Background

Africa is considered as the origin of modern humans and is one of the most ethnically and genetically diverse regions of the world [1]. The African populations were shaped by demographic forces that influence variation on a genome-wide scale, such as ancient migration events and fluctuations in population size, and by evolutionary forces that influence individual loci, such as natural selection and mutation [2]. A great impact on human evolution is associated with malaria, one of the most significant infectious diseases in the world [3]. Selection pressure by this pathogen on the human genome occurred at least 10,000 years ago. It has been generally recognized that malaria was one of the factors determining population increases in the incidence of atypical variants of haemoglobin, such as haemoglobin S (HbS), C (HBC) or E (HBE), as well as variability in the Duffy blood group system.

The Duffy antigen is located on the surface of red blood cells. Duffy antigens are coded on the Duffy antigen receptor for the chemokine gene (DARC), located on the long arm of chromosome 1 (1.q22-1.q23) [4]. The protein encoded by this gene is a glycosylated membrane protein, which is a non-specific receptor for several chemokines and can be utilized by human malarial parasites Plasmodium vivax and Plasmodium knowlesi in order to invade erythrocytes.

Genetic polymorphisms were identified in humans, which affect the expression of the Duffy antigen. Duffy antigen is present in two major allelic forms, differing in an amino acid at position 42 in coding sequence (G125A) (i.e. glycine in FY*A and aspartic acid in FY*B) [59] and point mutation at position T-33°C (previously described as T-46°C) in GATA box responsible for the FY*AES (ES = erythrocyte silent) and the FY*BES alleles (common African allele) [3, 1016]. These four alleles: FY*A, FY*B, FY*AES and FY*BES contribute to a total of ten genotypes: FY*A/FY*A, FY*A/FY*B, FY*A/FY*AES, FY*A/FY*BES, FY*B/FY*B, FY*B/FY*AES, FY*B/FY*BES, FY*AES/FY*AES, FY*AES/FY*BES, FY*BES/FY*BES[17, 18]. The last three genotypes of those above-mentioned are responsible for the phenotype Fy(a-, b-) which is responsible for resistance to malaria. This phenotype is predominant among African people, especially those originating in West Africa and it is rare among non-African populations [11]. This lack of DARC receptors among almost all individuals of West African origin has been suggested as a natural selection induced by P. vivax[19]. Moreover, a less common variation of the allele FY*X, associated with weak expression of Fyb antigen was also identified [8, 10, 20].

Due to the characteristic distribution of DARC alleles: FY*AES and FY*BES , they have been used to assess admixture and ethnic backgrounds of populations like Saudi Arabs [21], Israeli Jews [22, 23], Grande Comore Island islanders (Njazidja) [24] and also some African descent populations [25]. Characterizing the pattern of genetic variation among ethnically diverse African populations is critical for reconstructing human evolutionary history, clarifying the population history of Africans and African-Americans and determining the proper design and interpretation of genetic disease association studies [26, 27].

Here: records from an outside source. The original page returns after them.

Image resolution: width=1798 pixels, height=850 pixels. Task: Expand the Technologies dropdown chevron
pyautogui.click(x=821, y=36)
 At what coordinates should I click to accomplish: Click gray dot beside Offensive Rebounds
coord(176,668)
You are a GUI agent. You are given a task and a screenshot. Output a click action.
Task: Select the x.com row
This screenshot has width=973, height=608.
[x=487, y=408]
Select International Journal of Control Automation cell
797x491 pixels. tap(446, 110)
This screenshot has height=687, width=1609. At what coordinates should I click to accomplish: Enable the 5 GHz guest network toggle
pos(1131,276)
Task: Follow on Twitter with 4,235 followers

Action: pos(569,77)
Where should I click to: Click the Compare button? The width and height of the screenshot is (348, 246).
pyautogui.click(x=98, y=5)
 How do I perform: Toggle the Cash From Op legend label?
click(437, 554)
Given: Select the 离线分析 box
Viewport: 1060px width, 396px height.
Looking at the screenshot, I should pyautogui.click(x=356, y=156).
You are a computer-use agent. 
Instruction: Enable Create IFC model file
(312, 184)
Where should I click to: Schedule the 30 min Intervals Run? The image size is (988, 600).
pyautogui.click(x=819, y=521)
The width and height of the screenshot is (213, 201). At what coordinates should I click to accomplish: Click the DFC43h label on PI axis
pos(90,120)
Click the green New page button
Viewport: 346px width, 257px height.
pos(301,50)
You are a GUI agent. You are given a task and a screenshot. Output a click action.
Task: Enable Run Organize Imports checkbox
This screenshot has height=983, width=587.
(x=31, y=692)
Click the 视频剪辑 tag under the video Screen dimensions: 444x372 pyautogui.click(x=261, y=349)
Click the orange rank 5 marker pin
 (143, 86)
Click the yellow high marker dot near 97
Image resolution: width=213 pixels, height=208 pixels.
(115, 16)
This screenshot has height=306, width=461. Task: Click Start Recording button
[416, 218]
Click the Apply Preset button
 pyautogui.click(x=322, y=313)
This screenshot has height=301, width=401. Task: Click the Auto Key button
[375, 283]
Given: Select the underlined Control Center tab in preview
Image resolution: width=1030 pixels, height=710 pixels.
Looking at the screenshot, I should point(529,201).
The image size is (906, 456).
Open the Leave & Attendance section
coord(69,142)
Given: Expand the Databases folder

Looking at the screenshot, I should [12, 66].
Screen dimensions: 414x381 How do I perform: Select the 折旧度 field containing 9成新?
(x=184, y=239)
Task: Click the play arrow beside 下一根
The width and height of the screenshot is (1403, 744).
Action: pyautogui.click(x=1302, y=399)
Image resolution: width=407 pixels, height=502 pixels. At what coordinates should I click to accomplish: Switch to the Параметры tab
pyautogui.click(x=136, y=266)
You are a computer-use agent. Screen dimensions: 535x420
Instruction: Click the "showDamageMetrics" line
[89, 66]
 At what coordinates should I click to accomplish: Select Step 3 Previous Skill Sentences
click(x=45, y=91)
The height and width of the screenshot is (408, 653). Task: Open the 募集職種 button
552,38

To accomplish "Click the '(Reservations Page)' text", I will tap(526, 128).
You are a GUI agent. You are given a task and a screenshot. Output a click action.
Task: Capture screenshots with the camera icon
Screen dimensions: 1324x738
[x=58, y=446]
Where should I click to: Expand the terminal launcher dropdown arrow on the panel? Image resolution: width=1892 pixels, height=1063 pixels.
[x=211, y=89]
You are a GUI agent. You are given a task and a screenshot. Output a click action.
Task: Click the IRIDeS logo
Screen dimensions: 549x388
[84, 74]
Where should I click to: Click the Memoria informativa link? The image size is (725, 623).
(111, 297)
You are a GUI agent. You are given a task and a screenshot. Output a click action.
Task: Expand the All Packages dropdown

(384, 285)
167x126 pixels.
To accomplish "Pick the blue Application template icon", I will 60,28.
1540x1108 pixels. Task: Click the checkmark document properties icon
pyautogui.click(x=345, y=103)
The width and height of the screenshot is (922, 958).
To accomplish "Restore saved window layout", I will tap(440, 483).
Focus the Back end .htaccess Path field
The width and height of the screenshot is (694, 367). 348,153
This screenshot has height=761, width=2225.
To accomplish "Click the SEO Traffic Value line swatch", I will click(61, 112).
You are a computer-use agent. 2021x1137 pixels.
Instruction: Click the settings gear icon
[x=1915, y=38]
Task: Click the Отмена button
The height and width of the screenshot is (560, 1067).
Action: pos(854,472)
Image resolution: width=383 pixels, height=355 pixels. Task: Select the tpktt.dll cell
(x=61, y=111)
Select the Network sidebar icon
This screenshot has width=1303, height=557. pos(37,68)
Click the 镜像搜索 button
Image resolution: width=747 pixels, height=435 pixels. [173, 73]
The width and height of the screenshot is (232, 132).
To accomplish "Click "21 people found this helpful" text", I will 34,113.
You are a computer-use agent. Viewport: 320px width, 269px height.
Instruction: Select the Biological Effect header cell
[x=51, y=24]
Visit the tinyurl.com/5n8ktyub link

Genetic variation of many populations across Africa is enigmatic [28]. There are some very uncommon and unique African tribes that are not well genetically characterized. Current demographic and political situations in Africa make any anthropological research conducted in this area very valuable. The Shagia tribe, until recently, inhabited the area from the Kurti to the Fourth Cataract. This tribe led an agricultural lifestyle and was regarded as morally and culturally governed by the Sudanese Arabs. The village populations were not numerous (40-60 persons per village) and were located at small distances from each other in difficult to access areas. Residents were isolated geographically and culturally, which led to genetic isolation. Recently, the natural residence of this tribe has been changed due to the construction of dams in the Merowe at the height of the Fourth Cataract of the Nile river (Sudan), which required massive displacement and dispersion of the Shagia tribe. For that reason the presented study is exclusive and irreplaceable. The second tribe examined, the Manasir, lives approximately 80 km from the described Shagia villages and represents a population with admixture of other populations. Approximately 50,000-78,000 people (including the ethnically related Shagia and Manasir tribes) have been displaced to the settlements built in the Nubian Desert. Despite the undoubted benefits of the construction of new hydroelectric plants, such as universal access to electricity, there are far-reaching consequences for the environment and human health (e.g., the development of diseases, such as Snail fever).

The purpose of this study was to analyse the genetic structure of the Shagia and Manasir tribes using the variability of the single nucleotide polymorphisms in Duffy gene, such as two typical for African populations SNPs: T-33 C [5, 29] and G125A [14, 30], along with two other SNPs: G298A [3133] and C5411T.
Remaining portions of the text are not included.